**Exercise directions:** Reproduce the data verbatim, starting at the line with "Where should I click to: Open the 数据" and ending with the line with "Action: 808,195", including both of those lines.
┏━━
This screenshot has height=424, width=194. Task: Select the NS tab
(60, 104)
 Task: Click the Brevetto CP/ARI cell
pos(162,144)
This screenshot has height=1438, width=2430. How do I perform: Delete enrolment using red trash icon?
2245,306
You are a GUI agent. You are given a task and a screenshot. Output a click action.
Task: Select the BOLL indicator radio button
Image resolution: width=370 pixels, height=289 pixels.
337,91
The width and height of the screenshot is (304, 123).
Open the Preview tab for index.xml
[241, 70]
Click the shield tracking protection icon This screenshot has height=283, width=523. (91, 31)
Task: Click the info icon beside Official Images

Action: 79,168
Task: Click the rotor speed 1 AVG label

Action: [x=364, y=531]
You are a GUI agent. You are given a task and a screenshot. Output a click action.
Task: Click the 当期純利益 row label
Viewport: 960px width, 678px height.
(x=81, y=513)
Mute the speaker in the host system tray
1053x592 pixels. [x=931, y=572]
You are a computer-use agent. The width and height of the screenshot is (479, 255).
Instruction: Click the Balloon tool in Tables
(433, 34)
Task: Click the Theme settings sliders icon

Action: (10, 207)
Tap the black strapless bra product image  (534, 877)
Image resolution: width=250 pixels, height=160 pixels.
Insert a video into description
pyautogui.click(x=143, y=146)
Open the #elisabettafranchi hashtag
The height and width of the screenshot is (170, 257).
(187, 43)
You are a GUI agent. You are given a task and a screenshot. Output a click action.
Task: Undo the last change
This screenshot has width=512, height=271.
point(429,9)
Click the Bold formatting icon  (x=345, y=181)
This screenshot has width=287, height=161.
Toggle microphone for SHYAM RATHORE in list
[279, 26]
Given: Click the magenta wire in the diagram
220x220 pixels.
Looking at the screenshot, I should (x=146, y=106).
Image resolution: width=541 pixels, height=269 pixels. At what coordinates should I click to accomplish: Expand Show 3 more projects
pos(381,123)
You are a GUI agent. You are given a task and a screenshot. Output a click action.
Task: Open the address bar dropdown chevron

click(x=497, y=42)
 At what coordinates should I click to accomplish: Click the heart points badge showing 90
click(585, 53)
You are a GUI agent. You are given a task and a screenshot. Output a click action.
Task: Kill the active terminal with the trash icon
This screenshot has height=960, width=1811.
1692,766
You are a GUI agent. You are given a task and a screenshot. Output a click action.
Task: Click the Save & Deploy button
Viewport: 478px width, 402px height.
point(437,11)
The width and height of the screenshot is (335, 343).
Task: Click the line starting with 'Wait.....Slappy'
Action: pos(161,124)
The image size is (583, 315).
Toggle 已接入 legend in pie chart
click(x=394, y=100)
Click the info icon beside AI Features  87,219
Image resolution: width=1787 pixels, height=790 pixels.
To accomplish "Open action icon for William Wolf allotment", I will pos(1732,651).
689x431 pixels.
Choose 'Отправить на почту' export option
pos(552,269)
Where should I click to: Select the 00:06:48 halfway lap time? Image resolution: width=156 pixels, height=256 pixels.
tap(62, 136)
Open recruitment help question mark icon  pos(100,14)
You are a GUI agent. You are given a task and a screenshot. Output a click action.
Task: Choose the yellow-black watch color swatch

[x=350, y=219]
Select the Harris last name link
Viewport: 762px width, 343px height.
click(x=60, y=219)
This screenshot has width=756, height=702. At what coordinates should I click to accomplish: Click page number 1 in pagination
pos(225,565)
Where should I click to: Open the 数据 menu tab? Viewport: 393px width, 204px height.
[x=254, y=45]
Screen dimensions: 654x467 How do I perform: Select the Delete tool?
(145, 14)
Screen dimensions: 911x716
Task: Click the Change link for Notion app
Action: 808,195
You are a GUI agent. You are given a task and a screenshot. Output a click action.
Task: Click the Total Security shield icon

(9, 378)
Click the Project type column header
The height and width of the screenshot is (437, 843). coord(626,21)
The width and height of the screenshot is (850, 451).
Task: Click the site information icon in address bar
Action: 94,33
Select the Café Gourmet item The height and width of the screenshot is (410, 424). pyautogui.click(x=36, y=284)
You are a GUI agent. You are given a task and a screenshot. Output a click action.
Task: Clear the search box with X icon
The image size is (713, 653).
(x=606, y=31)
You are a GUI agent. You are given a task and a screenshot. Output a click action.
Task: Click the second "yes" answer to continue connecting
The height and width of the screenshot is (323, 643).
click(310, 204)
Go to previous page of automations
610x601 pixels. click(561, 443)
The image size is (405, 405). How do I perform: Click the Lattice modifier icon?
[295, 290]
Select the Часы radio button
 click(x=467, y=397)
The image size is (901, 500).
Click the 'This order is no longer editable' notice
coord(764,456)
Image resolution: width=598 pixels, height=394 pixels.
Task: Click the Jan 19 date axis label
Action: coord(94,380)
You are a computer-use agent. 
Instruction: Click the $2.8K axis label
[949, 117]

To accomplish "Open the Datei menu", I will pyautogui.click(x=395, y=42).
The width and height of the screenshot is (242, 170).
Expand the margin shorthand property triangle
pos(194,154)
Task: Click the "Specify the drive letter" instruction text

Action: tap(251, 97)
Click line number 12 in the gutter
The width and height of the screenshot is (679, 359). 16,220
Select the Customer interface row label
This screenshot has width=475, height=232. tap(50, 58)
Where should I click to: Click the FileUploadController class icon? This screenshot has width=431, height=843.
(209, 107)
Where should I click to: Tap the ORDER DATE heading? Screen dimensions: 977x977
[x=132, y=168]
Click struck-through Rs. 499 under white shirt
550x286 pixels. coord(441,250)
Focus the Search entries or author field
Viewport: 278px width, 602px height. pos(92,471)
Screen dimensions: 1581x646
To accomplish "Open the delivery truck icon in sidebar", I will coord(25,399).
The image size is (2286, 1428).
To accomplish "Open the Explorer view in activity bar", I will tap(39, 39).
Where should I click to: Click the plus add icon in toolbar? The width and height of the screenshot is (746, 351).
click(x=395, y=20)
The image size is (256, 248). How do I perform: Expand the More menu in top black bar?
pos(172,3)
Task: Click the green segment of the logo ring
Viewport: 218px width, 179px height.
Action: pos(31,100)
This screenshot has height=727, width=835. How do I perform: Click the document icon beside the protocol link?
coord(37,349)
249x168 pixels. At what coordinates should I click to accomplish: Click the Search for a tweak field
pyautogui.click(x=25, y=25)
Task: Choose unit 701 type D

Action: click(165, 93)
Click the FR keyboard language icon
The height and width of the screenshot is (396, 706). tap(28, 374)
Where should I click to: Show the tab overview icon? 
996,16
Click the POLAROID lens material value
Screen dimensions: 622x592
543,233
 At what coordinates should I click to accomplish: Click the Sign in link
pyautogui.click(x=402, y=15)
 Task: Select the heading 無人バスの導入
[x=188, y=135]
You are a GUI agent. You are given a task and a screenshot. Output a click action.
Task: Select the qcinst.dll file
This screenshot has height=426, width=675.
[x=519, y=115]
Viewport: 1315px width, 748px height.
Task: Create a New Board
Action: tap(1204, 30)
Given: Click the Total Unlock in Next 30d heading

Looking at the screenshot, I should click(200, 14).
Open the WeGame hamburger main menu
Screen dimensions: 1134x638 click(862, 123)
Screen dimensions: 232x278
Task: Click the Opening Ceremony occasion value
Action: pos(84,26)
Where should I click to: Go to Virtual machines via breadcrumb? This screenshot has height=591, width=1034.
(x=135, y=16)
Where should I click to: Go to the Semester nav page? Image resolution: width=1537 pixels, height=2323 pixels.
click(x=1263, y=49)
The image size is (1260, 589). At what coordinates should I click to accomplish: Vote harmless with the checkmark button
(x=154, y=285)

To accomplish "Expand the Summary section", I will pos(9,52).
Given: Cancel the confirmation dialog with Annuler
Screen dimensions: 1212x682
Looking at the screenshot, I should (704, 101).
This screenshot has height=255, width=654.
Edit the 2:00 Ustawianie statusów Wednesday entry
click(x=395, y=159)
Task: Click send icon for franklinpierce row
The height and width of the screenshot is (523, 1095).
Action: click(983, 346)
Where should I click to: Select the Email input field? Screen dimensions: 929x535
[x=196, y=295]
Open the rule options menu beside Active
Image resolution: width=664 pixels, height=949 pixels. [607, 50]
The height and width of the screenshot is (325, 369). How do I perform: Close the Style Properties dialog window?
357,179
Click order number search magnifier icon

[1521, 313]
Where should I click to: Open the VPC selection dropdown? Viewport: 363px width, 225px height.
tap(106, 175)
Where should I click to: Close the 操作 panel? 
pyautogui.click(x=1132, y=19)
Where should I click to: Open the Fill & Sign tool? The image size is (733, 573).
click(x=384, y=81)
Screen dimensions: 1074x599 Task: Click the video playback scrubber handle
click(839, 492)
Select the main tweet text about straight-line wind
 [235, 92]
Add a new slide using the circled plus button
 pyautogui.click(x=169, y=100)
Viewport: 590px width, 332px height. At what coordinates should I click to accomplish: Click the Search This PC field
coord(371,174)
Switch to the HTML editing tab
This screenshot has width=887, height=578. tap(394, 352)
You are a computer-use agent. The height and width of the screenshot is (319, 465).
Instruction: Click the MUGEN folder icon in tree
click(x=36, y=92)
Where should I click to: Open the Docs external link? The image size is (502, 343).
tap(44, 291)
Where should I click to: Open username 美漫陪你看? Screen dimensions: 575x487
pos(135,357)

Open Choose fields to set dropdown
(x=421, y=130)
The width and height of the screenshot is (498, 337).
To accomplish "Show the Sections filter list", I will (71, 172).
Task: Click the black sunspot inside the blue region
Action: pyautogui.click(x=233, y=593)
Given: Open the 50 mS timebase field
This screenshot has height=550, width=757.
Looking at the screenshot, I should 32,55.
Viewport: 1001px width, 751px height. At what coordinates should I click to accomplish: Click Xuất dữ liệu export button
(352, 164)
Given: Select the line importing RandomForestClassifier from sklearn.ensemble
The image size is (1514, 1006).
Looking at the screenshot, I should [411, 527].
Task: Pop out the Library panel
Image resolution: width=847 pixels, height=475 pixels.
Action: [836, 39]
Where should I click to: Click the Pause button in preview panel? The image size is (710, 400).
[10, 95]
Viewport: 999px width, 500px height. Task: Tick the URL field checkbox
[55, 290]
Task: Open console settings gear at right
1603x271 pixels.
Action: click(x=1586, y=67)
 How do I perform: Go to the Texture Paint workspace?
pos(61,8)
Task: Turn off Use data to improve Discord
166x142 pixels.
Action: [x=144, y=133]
┗━━
**Exercise solution:**
Where should I click to: Open the 数据 menu tab? Viewport: 393px width, 204px height.
[x=254, y=45]
Screen dimensions: 654x467 How do I perform: Select the Delete tool?
(145, 14)
Screen dimensions: 911x716
Task: Click the Change link for Notion app
Action: 808,195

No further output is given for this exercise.